MS Warrior - #RemovetheStigma

*Excerpts taken from an article by Aviva Patz that you can read in its entirety here.

I was diagnosed with Multiple Sclerosis (MS) in May 2000. I have been coming to terms with this chronic illness for the past nineteen years and I still don’t quite have a complete handle on it. Due to the nature of MS, every day is different. I never know how the day will go until I wake up and try to get out of bed. After a silent inventory, I can plan out the next 14 or so hours.

A basic description of Multiple Sclerosis – my immune system is attacking my nervous system. When the protective cover of a nerve is breached, something happens to my body. According to the Mayo Clinic, “signs and symptoms of MS vary widely and depend on the amount of nerve damage and which nerves are affected.” From numbness or weakness in one or more limbs to electric-shock sensations in your neck to tremors, lack of coordination and unsteady gait to vision problems, slurred speech, fatigue, dizziness, tingling or pain in parts of your body to the embarrassing sexual problems and bowel and bladder function issues, the symptoms of MS are different for everyone with the illness.

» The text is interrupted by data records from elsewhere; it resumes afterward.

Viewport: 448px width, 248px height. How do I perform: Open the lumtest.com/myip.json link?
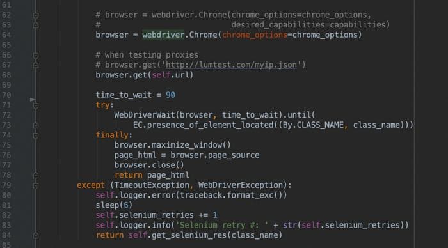[231, 65]
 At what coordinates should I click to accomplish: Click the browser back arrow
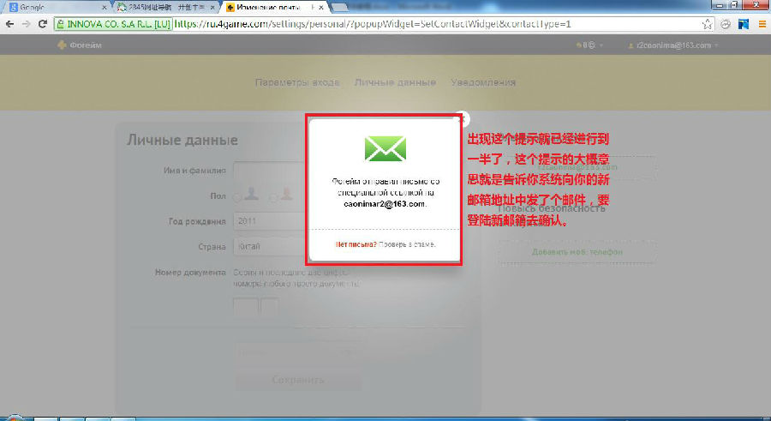click(9, 24)
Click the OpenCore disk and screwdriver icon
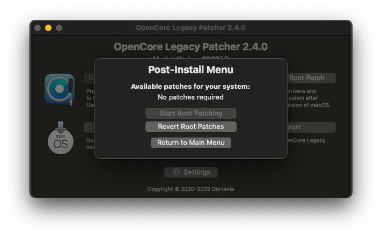 pyautogui.click(x=60, y=89)
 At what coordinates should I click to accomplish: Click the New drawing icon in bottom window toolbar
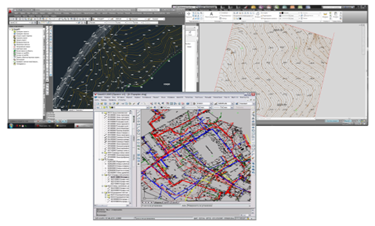tap(98, 103)
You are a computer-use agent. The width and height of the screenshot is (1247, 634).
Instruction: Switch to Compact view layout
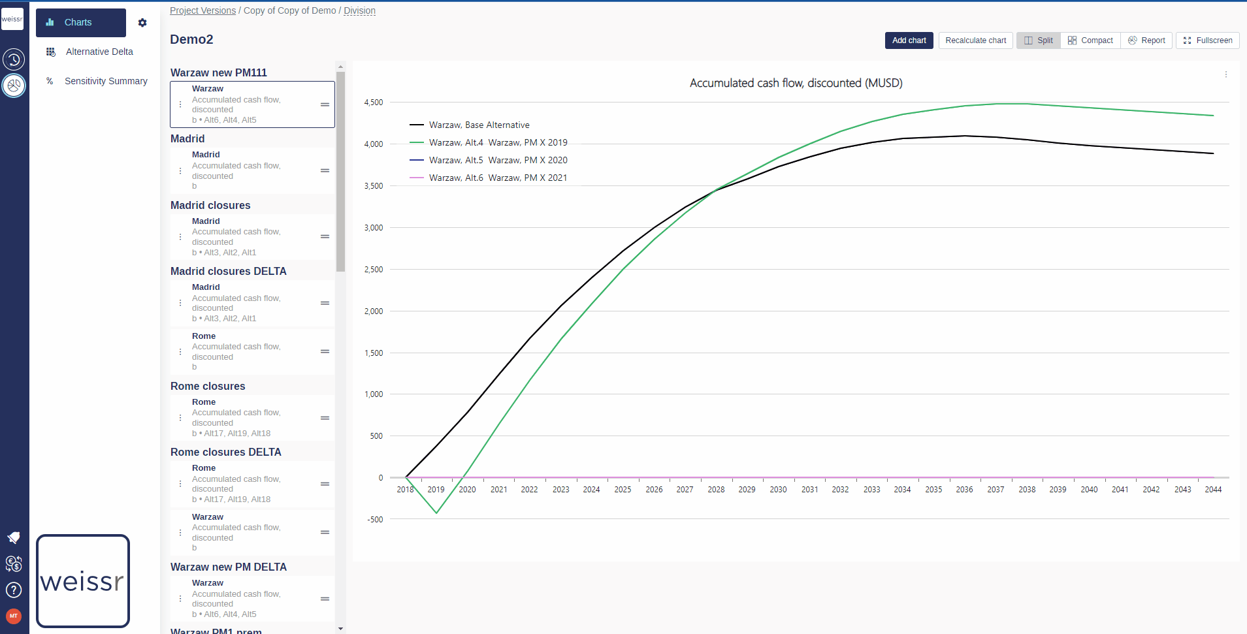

Like most people fighting MS, I have experienced many, if not all, of these symptoms. The hardest part, is “you don’t look sick.” To everyone else, you appear the same, but you “all of a sudden” get tired or trip over your own feet.


According to the National Institute for MentalHealth (NIMH) it is common to feel sad or discouraged when you are trying to manage a chronic condition. It becomes hard to adapt to the new reality and learning to cope with these changes. Depression is common among people who have chronic illnesses. Multiple Sclerosis is just one of many. Chronic illnesses include:

•  Cancer
• Coronary heart disease
• Diabetes
• Epilepsy
• Stroke
•  Alzheimer’s
• HIV/AIDS
• Parkinson’s
• Lupus Rheumatoid Arthritis

Depression affects your ability to carry on with daily life and to enjoy work, leisure, friends, and family. The health effects of depression go beyond mood – depression is a serious medical illness that carries certain stigmas with it.

*While depression strikes 20% of the general population, it affects about 50% of people living with MS, according to Rosalind Kalb, Ph.D. “And if you consider the people who feel down and depressed but don’t meet the criteria for clinical depression, that number is a lot higher,” she says.

“The adversity and disability itself can make people feel depressed,” says Anthony Feinstein, MBB, Ph.D. “There’s also the uncertainty – you can’t predict what your symptoms will be tomorrow, let alone in 20 years. The unknown can itself be a cause of depression.”

Few people want to admit to having depression, and people with MS are no exception. Three main factors get in the way of a diagnosis. The first is the persistent stigma against mental illness as if it’s a personal weakness or moral failure. The second is the mistaken belief that “I have MS-why wouldn’t I be depressed?” Third, people say “my body is betraying me, so I don’t want to think there’s also something going on with my mind. I’ve got enough problems with the physical stuff.”

National Alliance on Mental Illness (NAMI) states that “stigma is when someone, or even yourself, views a person in a negative way just because they have a mental health condition. Some people describe stigma as a feeling of shame or judgment from someone else. Stigma can even come from an internal place, confusing feeling bad with being bad.”

As my battle with MS continues, I fight every day to make it better than the last. I personally believe a positive attitude, a strong support group, and proper medical care – both physical and mental – are the best weapons I can arm myself with.

If reading this opens your eyes to the battles many people face that you may not be able to physically see, then I am happy. To be cliche, don’t judge people until you try to walk a mile in their shoes.